Whether it is a home-equity line of credit, a second mortgage, or the refinancing of an original mortgage, you can usually get as much as 80 percent of the equity in a house. The loan is easy to qualify for, with rates comparable to and occasionally lower than small-business loans. Obviously, the disadvantage is you could lose a home if you are unable to repay the loan.
Credit unions.
Small business owners can get personal, unsecured loans from credit unions. If you have been a member of such an institution for some time and can qualify, it's worth asking.
Cash-value life insurance.
If you have such a policy you can borrow against it and great interest rates are possible depending on the fine print. Cash-value life insurance also is excellent collateral for institutional loans.
Broker loans.
Your local investment broker can lend you money based on the balance in your security account.

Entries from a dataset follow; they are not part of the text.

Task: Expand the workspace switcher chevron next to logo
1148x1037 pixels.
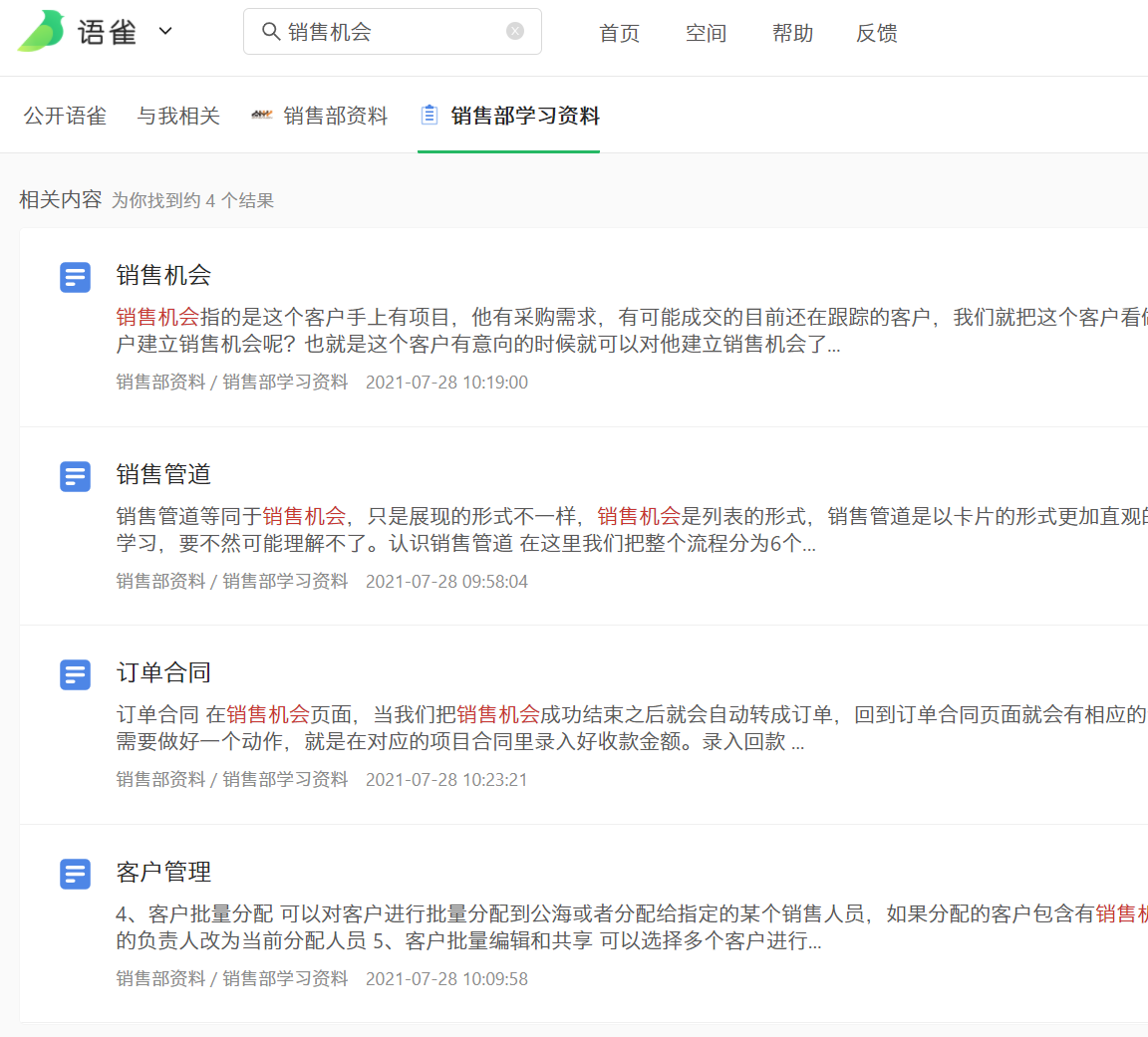Action: pyautogui.click(x=165, y=31)
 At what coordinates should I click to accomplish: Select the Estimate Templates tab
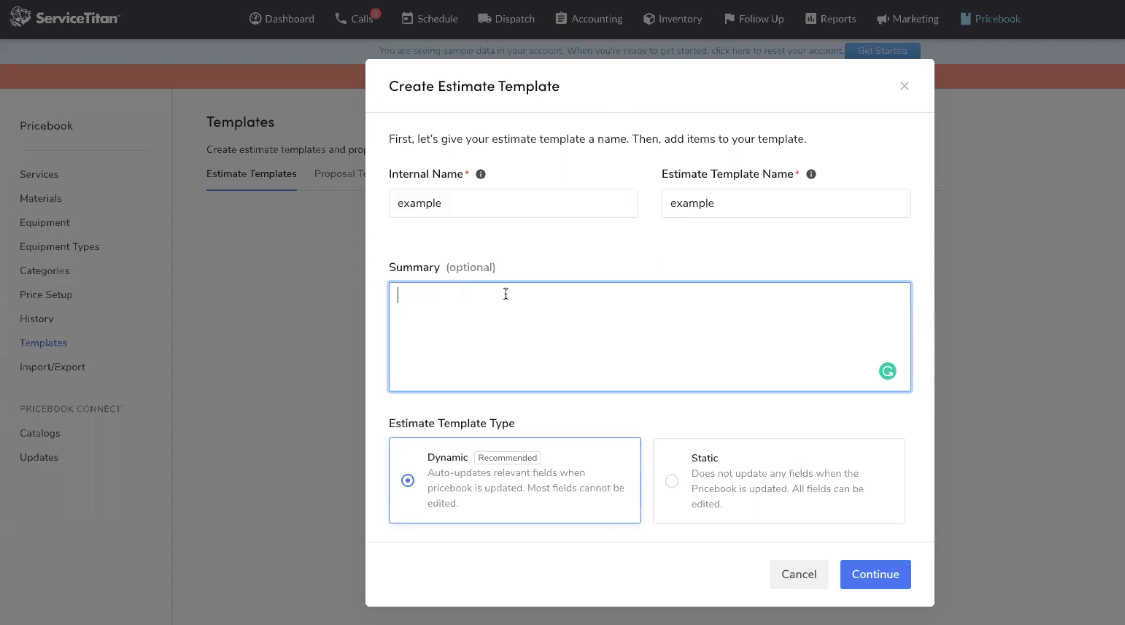[x=251, y=173]
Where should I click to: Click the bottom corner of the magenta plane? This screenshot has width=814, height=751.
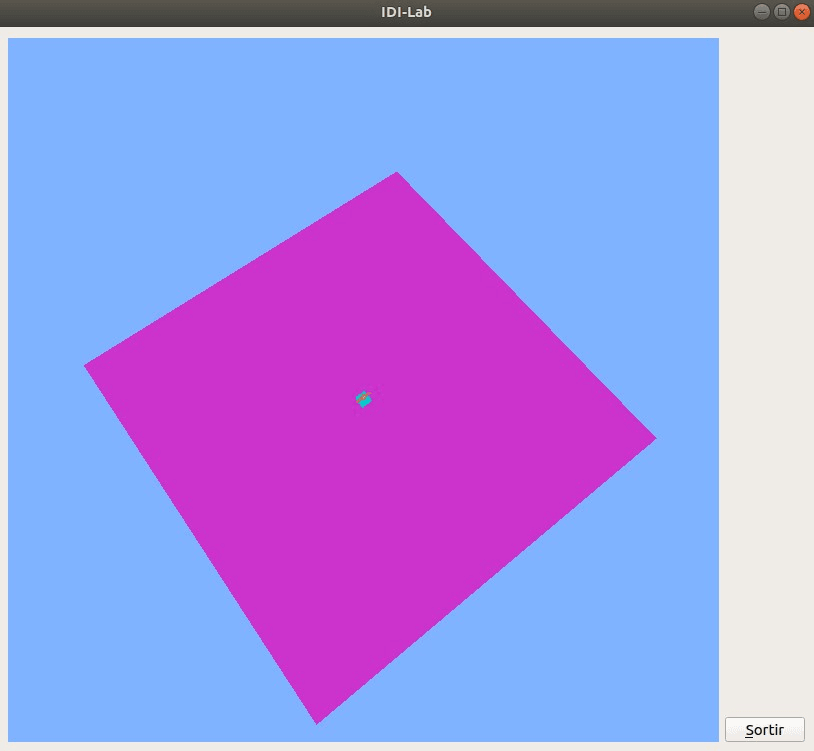coord(318,719)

Securities can be turned into cash in the time it takes to make a phone call to Wall Street.
Customers.
Advance payments for year-long service contracts or shipping products, special pre-release discounts or incentives for a host of products and services are examples of customer financing.
Suppliers.
Asking a supplier to give 60 to 90 day terms, particularly for inventory or goods that you manufacture or resell within that time frame, is the equivalent of a short-term loan. This works best if you can show orders to suppliers and you should be prepared to pay for the use of their money through an interest rate or more business.
Micro-loans.
Two local entrepreneurial non-profits organizations, the Portsmouth Community Development Group and Norfolk State University's program MEDAL offer this type of financing. These loans are usually described as un-bankable deals and generally do not exceed $25,000.
Liquidate
...
...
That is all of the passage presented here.